Ce que j’ai écrit ayant été réduit à néant, je peux réessayer. Je dirai donc que Hébert a un style généreux et éclatant ; un style intégré à la pensée autant que les mots puissent l’être. Pas un style difficile. Un style, quoi. Mais le reste ? le reste, si on oublie l’entrevue, la partie la plus faible du livre à cause du manque de vivacité de l’échange, est un mélange fort et original de philosophie, de politique, de pédagogie, de littérature. Je vais délier ces éléments si bien liés par « l’homme » (rat de bibliothèque malgré la « rage de vie ») pour tenter de donner une vague et certainement insatisfaisante idée du livre. Malgré mes efforts, le lecteur sera aise de constater qu’on ne défait pas facilement ce qui est lié dès la naissance.
Pédagogie.
Un exemple parmi des dizaines : une formule qui n’a rien de la simple formule, même si elle est simple et concise, quand on la situe dans le contexte où le souffle de la pensée et de l’engagement la libère de toute apparence de simple trouvaille linguistique : « (…) ici commence la pédagogie, c’est-à-dire le bouche à oreille inaudible à l’État. ».
Que j’aimerais que les pédagogues de mon université, englués dans le stress, la psy et les techniques d’apprentissage, arborent le paragraphe suivant sur leurs pavillons auriculaires ! Que j’aimerais, quand ils édictent leurs chétives lois sur l’enseignement, qu’ils pensent que « Le discours pédagogique n’est pas là pour donner quelque chose à l’enseigné, mais bien pour lui enlever, d’une manière analytique, les illusions rationalisées qui les traversent. Projet : voler ce qui semble l’exclusivité de l’individu (ses croyances, ses émotions) pour le restituer à la conscience publique de nos déterminations communes. » !
Il n’enseigne pas une matière quelconque, mais la matière ennemie de la tranquillité de la pensée et qui se teinte de politique dès qu’elle creuse hors des terrains vagues des livres : « Le professeur de philosophie est celui qui rejoue l’interface entre les voix, entre l’oralité sur la place publique et un logos projeté dans une myriade de textes muets et d’auteurs disparus dans la nécropole de la tradition ».

→ **EXTRAITS DE DONNÉES**:
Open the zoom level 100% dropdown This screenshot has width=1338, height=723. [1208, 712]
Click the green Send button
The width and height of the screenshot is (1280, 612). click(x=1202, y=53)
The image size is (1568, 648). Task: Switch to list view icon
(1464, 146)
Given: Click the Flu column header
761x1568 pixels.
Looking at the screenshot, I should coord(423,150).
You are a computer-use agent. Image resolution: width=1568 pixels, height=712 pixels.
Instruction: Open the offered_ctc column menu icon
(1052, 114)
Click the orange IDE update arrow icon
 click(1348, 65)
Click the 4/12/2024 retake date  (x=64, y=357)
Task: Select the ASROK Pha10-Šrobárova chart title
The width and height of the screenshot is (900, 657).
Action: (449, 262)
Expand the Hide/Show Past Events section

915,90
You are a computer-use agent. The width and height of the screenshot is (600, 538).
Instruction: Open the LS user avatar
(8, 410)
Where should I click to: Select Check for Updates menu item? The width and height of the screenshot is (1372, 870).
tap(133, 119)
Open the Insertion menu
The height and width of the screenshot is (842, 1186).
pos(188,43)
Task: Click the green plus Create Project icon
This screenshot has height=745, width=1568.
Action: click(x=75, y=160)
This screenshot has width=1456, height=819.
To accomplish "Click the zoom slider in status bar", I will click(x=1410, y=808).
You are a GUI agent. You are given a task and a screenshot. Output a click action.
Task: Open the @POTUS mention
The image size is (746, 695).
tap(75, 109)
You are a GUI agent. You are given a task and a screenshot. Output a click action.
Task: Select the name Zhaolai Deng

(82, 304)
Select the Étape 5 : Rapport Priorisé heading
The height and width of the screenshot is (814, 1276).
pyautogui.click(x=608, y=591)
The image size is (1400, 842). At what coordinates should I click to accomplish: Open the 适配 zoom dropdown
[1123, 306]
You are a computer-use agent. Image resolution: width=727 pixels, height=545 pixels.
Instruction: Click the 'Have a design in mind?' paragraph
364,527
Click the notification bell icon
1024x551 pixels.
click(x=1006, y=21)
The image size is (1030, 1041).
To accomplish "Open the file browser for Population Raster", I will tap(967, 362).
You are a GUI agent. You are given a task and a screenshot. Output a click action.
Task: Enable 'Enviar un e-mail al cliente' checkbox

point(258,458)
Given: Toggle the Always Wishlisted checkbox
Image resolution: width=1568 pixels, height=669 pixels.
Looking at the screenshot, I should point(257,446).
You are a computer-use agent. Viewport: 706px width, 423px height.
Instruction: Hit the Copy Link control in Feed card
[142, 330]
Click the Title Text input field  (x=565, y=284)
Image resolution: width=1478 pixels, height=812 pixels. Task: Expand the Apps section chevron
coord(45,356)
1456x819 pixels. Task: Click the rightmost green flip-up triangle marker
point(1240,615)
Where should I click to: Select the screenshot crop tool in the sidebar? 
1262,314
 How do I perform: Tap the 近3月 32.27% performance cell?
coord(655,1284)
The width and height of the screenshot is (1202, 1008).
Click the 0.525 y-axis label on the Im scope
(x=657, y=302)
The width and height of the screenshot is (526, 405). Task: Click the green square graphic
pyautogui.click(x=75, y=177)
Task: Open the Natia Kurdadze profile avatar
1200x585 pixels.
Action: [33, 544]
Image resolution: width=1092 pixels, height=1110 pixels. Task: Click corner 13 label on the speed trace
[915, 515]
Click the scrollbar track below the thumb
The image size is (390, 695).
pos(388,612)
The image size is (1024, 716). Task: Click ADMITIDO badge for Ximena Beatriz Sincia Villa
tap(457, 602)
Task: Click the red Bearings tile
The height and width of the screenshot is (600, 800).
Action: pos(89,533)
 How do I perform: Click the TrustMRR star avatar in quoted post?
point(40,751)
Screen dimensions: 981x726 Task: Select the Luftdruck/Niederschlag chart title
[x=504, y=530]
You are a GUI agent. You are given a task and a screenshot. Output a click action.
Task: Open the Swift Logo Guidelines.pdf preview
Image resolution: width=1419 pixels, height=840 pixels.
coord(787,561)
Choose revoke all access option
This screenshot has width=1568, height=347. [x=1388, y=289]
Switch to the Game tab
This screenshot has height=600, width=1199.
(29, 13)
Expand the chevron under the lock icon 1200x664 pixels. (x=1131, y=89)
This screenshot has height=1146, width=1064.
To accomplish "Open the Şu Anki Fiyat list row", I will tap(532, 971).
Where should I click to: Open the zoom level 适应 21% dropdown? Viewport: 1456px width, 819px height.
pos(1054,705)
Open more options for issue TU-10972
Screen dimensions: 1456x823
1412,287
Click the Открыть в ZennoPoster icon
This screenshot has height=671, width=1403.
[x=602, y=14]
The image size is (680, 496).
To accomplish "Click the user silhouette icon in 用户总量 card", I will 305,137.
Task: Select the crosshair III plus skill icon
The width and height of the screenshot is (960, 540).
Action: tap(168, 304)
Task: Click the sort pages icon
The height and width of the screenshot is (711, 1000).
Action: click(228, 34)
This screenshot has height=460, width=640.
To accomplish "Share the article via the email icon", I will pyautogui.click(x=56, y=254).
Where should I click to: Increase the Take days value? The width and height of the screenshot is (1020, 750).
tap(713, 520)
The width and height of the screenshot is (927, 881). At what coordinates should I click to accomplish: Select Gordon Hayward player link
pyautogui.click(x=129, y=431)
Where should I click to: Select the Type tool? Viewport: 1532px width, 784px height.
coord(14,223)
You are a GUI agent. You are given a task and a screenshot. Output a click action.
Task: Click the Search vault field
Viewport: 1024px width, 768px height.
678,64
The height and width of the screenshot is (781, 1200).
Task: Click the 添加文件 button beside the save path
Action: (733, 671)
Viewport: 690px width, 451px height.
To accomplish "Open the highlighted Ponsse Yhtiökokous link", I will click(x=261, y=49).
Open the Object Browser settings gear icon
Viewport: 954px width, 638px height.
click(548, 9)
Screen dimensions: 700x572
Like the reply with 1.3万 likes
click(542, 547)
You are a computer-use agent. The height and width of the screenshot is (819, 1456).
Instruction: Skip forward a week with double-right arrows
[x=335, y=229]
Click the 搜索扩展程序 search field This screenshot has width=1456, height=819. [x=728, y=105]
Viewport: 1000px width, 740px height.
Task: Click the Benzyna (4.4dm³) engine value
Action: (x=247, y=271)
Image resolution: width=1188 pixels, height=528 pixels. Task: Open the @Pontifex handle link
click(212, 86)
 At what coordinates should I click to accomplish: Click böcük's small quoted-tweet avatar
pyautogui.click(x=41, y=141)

→ **OBJECTIFS**:
**a.** Modifiez le passage du texte à lire qui commence aux mots « Ce que j’ai » et s'arrête après « dès la naissance. » : recopiez-le en mettant « ample » à la place de « généreux ».
**b.** D'après le texte à lire, de quels domaines le livre est-il un mélange ? Donnez-les tous.

→ **RÉPONSES ATTENDUES**:
**a.**
Ce que j’ai écrit ayant été réduit à néant, je peux réessayer. Je dirai donc que Hébert a un style ample et éclatant ; un style intégré à la pensée autant que les mots puissent l’être. Pas un style difficile. Un style, quoi. Mais le reste ? le reste, si on oublie l’entrevue, la partie la plus faible du livre à cause du manque de vivacité de l’échange, est un mélange fort et original de philosophie, de politique, de pédagogie, de littérature. Je vais délier ces éléments si bien liés par « l’homme » (rat de bibliothèque malgré la « rage de vie ») pour tenter de donner une vague et certainement insatisfaisante idée du livre. Malgré mes efforts, le lecteur sera aise de constater qu’on ne défait pas facilement ce qui est lié dès la naissance.

**b.** Philosophie, politique, pédagogie, littérature.